You can read Part 2 here.
1. Whole Table Every time
The simplest way to download a table from the source system into data warehouse
is to extract all records every time, e.g. "SELECT
* FROM table1". For example, a store table. Say a retail group has
500 stores. Each store has a record on this table containing the store name,
address and various attributes such as store grade or classification, last inspection
date and ID of the store manager. For 500 records, even if the store table has
timestamp for both create and update, it is probably quicker to get the entire
table every time.
If we just do a select without a where clause, the extraction begins instantly.

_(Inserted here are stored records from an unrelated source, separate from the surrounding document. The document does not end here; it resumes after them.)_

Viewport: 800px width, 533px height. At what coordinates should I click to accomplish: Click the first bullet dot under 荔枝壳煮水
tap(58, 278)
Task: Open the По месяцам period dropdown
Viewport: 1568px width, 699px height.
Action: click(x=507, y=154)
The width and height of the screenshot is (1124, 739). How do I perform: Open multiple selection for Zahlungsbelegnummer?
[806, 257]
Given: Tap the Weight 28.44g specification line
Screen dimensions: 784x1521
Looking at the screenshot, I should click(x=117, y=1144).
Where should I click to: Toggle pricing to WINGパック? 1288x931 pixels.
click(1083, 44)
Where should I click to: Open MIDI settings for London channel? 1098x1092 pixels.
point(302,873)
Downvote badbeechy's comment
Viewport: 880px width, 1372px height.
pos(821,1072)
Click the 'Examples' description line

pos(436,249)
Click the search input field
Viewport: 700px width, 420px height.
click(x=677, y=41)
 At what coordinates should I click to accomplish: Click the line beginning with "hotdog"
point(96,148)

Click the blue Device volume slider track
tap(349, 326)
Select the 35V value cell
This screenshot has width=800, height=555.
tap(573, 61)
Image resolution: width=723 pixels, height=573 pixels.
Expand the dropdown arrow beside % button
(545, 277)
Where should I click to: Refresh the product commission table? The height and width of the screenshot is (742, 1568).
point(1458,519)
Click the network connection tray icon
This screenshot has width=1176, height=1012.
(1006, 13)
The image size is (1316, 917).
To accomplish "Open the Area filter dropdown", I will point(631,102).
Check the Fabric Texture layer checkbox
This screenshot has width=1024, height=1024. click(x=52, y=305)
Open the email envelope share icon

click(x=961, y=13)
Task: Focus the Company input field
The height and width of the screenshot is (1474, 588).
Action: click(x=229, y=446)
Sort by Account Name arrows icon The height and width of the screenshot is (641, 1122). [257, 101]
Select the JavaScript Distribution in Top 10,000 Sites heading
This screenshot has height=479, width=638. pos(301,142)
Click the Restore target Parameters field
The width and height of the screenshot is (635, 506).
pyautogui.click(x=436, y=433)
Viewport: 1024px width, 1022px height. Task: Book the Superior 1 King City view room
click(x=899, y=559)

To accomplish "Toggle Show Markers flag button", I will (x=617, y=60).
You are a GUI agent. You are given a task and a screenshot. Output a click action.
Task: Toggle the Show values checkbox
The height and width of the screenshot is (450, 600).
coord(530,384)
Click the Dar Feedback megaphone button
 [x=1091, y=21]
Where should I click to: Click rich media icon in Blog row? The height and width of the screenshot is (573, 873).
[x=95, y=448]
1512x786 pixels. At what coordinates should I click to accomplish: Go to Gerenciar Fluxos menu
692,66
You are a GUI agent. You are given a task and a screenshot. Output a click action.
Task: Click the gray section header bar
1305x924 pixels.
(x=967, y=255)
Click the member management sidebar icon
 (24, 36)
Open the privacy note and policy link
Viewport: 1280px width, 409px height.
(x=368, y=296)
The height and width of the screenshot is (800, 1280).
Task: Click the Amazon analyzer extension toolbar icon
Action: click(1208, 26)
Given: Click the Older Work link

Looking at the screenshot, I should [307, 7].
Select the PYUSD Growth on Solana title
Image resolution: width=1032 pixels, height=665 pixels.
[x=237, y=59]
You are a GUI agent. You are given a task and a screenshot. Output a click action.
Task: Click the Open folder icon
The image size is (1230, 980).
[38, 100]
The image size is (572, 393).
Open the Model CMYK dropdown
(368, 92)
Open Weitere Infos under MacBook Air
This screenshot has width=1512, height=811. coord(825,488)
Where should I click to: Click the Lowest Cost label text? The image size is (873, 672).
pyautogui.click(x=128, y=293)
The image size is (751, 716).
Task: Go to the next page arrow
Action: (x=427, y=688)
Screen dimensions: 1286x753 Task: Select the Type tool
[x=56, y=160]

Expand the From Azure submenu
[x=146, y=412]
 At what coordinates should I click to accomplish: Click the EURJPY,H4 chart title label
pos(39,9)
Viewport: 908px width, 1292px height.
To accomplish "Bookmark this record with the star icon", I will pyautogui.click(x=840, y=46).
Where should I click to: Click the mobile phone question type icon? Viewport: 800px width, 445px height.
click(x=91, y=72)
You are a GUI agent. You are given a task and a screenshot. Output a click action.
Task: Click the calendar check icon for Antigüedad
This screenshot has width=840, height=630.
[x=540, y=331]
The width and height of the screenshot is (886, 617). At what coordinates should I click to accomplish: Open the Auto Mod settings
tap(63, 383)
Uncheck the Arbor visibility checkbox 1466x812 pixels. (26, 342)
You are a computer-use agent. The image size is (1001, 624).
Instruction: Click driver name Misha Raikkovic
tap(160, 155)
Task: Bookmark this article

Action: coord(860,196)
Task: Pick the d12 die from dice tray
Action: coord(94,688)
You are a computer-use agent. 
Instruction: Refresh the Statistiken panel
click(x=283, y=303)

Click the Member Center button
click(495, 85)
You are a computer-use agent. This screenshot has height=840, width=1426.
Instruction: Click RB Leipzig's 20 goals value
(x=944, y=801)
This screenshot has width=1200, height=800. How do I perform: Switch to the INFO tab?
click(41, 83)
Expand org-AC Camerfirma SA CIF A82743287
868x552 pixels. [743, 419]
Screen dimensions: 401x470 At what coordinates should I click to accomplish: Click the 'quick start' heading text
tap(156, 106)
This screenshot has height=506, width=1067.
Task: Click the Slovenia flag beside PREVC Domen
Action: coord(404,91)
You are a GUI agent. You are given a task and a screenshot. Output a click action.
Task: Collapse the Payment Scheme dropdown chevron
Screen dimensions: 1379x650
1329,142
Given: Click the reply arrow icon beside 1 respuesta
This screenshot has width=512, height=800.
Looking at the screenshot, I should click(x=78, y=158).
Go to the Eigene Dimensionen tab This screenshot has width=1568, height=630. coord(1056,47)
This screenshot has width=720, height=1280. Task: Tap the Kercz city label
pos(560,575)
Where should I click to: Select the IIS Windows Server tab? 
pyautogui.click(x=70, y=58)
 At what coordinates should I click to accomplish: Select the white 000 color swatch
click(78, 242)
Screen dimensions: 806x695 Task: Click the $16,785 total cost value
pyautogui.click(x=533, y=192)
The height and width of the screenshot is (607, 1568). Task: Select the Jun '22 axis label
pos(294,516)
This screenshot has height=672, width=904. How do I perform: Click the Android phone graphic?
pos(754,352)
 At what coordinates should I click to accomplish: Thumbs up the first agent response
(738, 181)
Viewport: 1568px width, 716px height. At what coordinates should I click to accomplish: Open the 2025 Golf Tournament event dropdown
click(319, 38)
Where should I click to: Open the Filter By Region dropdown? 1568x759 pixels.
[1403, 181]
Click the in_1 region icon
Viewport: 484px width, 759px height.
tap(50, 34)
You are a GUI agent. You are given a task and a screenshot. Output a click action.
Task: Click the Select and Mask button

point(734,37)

If we put something on the where clause, such as timestamp, the extraction process
begins a few moments later (it could be a second later, it could be a few minutes
later, depending on how many records are on the table on whether the columns
used on the where clause are indexed or not). If you are connected on a LAN
with the source system, say 100 Meg, 58 records should take less than a second.
So, if the delay caused by the where clause is a few seconds, it is quicker
to download the whole table every time.
A quick test using an ETL software can easily measure how long the delay is.
But as a guideline, for a table that has less than 1000 rows, we should definitely
consider getting the whole table every time. If the table has 1000 to 10,000
rows, we should still probably consider getting the whole table every time.
If the table has more than 1 million rows , we should definitely consider downloading
it incrementally (unless the record length is very small, such as 10 bytes).
One sure way of determining whether download the whole table every time is suitable
is to do it and measure the time. If the time it takes is not possible to be
accommodated, then we need to extract the data incrementally.
2. Incremental Extract
If the table contains 2 million records, say it is the customer table, it could
take 15-20 minutes to download the whole table. The purpose giving the stats/numbers
here is only for illustration, so we can get the feel of it. It is not exact
and it is not scientific. It could vary significantly, for example if you are
using RAID 10 or using Gigabyte network. OK, back to customer table. If there
are timestamp columns for creation and updates, then it could be a sensible
idea to try to download this table incrementally, which may decrease the download
time to, say, 3-5 minutes. The number of records decreases from 2 million to
2000 (daily changes only) and the amount of data transferred decreases from
2 GB to 2 MB (assuming the record length is 1000 bytes).
In OLTP systems, customer and product are probably the biggest master tables.
But transaction tables are normally a lot larger. It does depends on the size
of the company (multinational or local), and the industry (telecommunication
and retail normally have huge tables). A transaction table with 100 million
rows are not uncommon. At early stages of building the data warehouse, the one
of the key question to answer is whether it is possible to extract the transaction
tables incrementally. It is often not practical (in terms of time window) to
extract the whole table every time. This question is so important so that for
many projects. So important that if the answer is no then the project could
not proceed.
There are 6 main ways to perform incremental extract:
a. Using timestamp columns
b. Using identity column
c. Using triggers
d. Using transaction date
e. Combination of the above
f. Using off-the-shelf tools
a. Incremental Extract Using Timestamp Columns
If the table is large (>100,000), it is always worth to find out if the
table has creation and update timestamp or datestamp columns, and whether the
timestamps are indexed. And more importantly if the timestamps are updated every
time a new record is created and updated. The index is a simple and straightforward.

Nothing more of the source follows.